◆ DATA IN THIS EXERCISE ◆
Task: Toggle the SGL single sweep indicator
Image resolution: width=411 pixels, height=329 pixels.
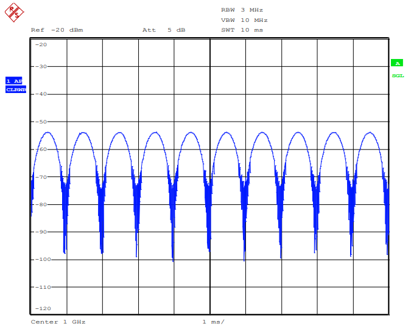Action: [x=398, y=75]
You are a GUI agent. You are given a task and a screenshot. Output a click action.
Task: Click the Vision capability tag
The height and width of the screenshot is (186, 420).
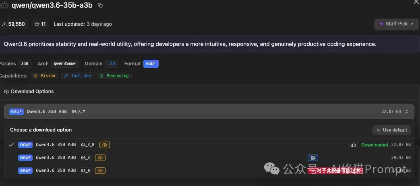45,76
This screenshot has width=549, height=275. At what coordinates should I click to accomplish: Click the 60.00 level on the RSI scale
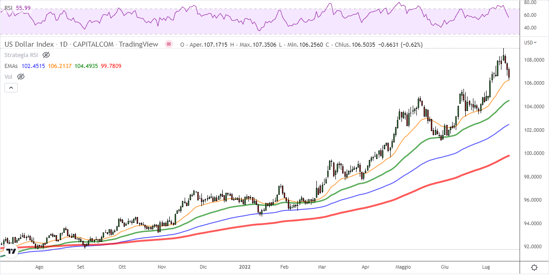pos(530,15)
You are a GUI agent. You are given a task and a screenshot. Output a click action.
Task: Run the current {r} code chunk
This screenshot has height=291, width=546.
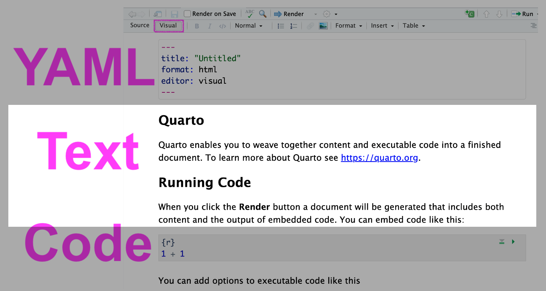tap(513, 242)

◆ PROBLEM DETAILS ◆
Pick out every line of the records that contains the word "height" and copy each one.

◆ RESPONSE TO THE TASK ◆
Image resolution: width=411 pixels, height=329 pixels.
The height and width of the screenshot is (186, 420).
This screenshot has width=549, height=275. At what coordinates should I click to accomplish: Click the 60.00 level on the RSI scale
This screenshot has height=291, width=546.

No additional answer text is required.